_提示された文章_.
**********
大企業は「スタートアップの大型版」ではない

――日本の多くの大企業や伝統的な企業が新規事業開発に取り組んでいますが、そのほとんどがうまくいっていません。企業が失敗する原因はどこにあると思いますか。

スティーブ・ブランク(Steve Blank)
シリコンバレーの元シリアルアントレプレナーであり、教育者、著述家。20年間のアントレプレナー時代はCEO含めさまざまな役職で8社のスタートアップの創業に携わり、そのうち4社は株式上場を果たす。
現役引退後は「リーン・スタートアップ」などの最新の起業手法の生みの親として知られ、スタンフォード大学、カルフォルニア大学、コロンビア大学、ニューヨーク大学にてアントレプレナーシップ講座『リーンローンチパッド』でも教鞭をとっている。氏自らが開発した『リーンローンチパッド』は、米国はもとより日本他の世界各国の多くの大学に普及。ハーバード・ビジネス・レビュー誌のイノベーションマスター12傑に選ばれるなど、イノベーションとアントレプレナーシップ分野のオピニオンリーダーとしても注目を浴びている。
**********
_解くべき課題_. 大企業の新規事業開発をめぐるインタビュー記事を、最後の文の後から書き継いでください。 一覧はこの作業には一切関わりません。

_提供情報_.
**********
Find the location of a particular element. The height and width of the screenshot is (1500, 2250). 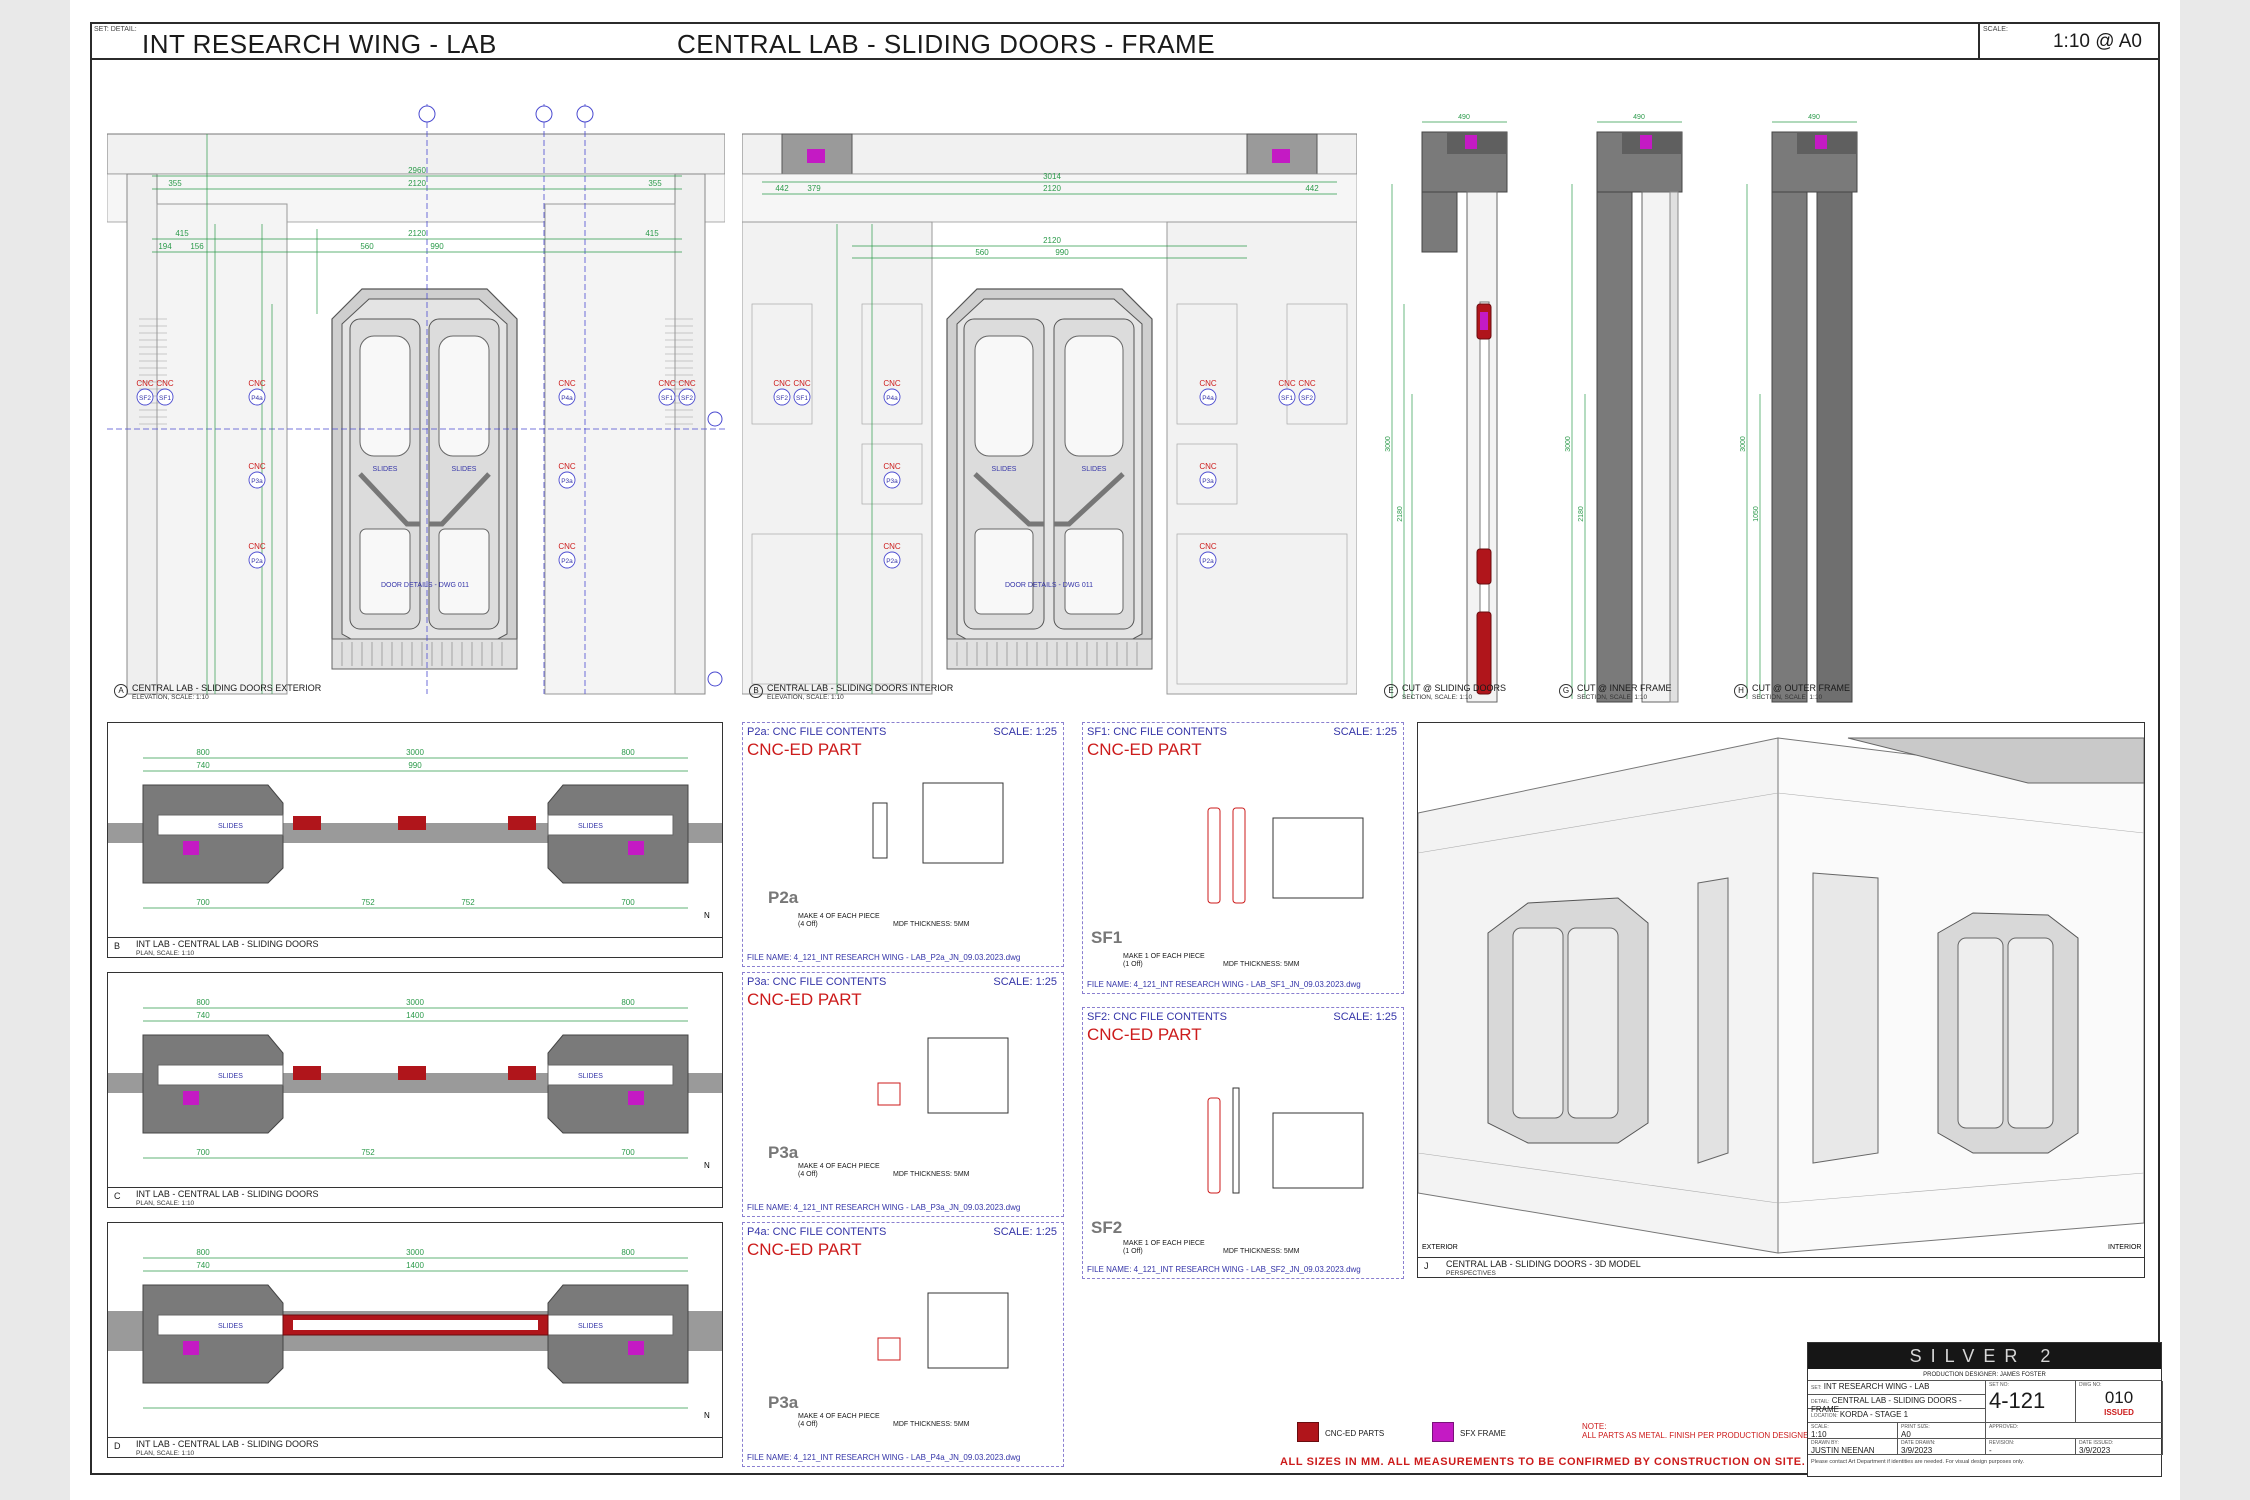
**********
_演習の出力_.
著作に『アントレプレナーの教科書』、『スタート・アップマニュアル』などがある。氏のブログは起業家コミュニティの必読情報として知られる。
Photo: Takeshi Kojima

 実は、米国の企業もうまくいっていません。2013年のハーバード・ビジネス・レビュー誌に"Why the Lean Start-Up Change Everything"(邦訳「リーン・スタートアップ:大企業での活かし方」)と銘打った記事を書きましたが、多くの大企業はそれに習って事業開発に取り組んできました。

 ですが、この5年で気づいたのは、大企業は「スタートアップの大型版」ではないということです。100年もの歴史があるマネジメントツールを使いながら、既存のビジネスモデルの実行を目指す大企業と、リスクを負いながら利益の上がるビジネスモデルを模索するスタートアップには大きな違いがあります。この根本的な違いを理解しなければうまくいきません。

 両者には大きく3つの違いがあります。まず、大企業には再現性がありスケーラブルなプロセスがあります。計画、予算、KPIがあり、これらを実行していかなければなりません。大企業ではほぼ全員がビジネスモデルを実行することに注力し、そのプロセスを実行できる人材を採用しています。一方で、スタートアップで働く人は全員、イノベーションを起こすことだけを考えています。当たり前のように聞こえることですが、スタートアップは生き残ること、すばやく成長することに注力しています。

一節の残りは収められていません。